> From: GRMorton@gnn.com (Glenn Morton)
> Date: Tue, 04 Jun 1996 21:29:00
> Subject: Re: In the Image
>
> Hi Dick,
>
> you wrote:
>
> >According to anthropologists (but what do they know?), 5.5 million
> > years ago would be the sub-human race.
> >
>
> Let me point out something about the nature of the fossil record.
....
>
> What does this have to do with mankind? It means that a small, slow
> growing population of humans could have lived on earth for millions of
> years and never leave a trace. Only when they became widespread enough
> were they subject to enough depositional catastrophes to have a decent
> chance to be fossilized. This would be especially true if they lived in
> the rainforest. Bones decay within a year in rainforest environments.
> Because of this the earliest fossil of a chimpanzee is around 400 years
> old. This is why the nearly simultaneous appearance of Homo erectus in
> Georgia SSR, Java and Africa circa 1.7 myr ago implies a long, presently
> recordless pre-history for them. How long, I don't know. But one rule is
> supreme in historical sciences: "Absence of Evidence is not Evidence of
> Absence." Your objection falls into this category.
>
Robinson Crusoe saw a single footprint on the sand, and it totally changed
his "world view". We don't need a lot of evidence in order to falsify a wide
range of theories, and narrow them down to a smaller number of possibilities.

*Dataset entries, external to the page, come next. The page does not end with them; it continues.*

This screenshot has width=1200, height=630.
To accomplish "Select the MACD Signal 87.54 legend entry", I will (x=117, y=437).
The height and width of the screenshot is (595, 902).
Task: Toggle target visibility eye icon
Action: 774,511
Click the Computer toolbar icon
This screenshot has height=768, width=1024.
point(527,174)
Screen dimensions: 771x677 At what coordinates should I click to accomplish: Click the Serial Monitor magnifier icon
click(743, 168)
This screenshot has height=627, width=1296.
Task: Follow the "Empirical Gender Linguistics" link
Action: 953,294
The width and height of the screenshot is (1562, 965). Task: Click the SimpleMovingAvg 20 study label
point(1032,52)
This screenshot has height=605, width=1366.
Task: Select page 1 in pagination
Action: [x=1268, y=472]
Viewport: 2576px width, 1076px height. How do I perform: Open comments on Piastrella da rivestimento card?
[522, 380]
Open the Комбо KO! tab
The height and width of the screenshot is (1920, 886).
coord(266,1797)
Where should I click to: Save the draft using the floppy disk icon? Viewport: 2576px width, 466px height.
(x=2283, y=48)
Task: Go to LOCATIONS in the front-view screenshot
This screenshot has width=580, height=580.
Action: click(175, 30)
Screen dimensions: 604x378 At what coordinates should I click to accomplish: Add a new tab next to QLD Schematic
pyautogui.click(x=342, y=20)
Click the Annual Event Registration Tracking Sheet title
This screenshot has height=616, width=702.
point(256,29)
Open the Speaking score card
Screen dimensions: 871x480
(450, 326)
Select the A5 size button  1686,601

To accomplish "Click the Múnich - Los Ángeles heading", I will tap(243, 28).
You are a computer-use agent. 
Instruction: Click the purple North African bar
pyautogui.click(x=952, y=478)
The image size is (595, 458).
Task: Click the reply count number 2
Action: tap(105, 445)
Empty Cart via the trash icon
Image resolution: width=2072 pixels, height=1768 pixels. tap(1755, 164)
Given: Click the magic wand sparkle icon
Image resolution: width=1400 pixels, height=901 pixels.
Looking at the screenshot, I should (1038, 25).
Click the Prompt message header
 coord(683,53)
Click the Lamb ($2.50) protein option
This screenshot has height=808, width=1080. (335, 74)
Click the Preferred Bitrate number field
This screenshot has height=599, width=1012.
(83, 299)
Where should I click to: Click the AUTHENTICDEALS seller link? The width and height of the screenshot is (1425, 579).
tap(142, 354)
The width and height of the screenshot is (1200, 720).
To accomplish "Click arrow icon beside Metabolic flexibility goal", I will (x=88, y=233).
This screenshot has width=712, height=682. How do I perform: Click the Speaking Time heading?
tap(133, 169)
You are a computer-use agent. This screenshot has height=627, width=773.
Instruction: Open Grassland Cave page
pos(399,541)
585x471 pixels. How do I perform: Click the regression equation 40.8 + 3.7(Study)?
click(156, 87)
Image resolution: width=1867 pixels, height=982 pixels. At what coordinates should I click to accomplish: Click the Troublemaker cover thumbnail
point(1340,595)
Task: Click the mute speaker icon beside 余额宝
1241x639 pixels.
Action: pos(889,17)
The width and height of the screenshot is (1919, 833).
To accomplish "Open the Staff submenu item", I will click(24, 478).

The database of hominid fossils is thin, and any significant new find often
changes the story. But there is enough evidence already to indicate the
presence of anatomically modern humans older than 100,000 years. It's true, as
James Houston (I Believe in the Creator) said, that dead bones do not say much
about the living creature. But they say enough to refute the young-earth
chronology, for instance. They have to resort to the desperate defenses of
either refuting radiometric dating or invoking apparent age.
Paul Arveson, Research Physicist
73367.1236@compuserve.com arveson@oasys.dt.navy.mil
(301) 227-3831 (W) (301) 227-1914 (FAX) (301) 816-9459 (H)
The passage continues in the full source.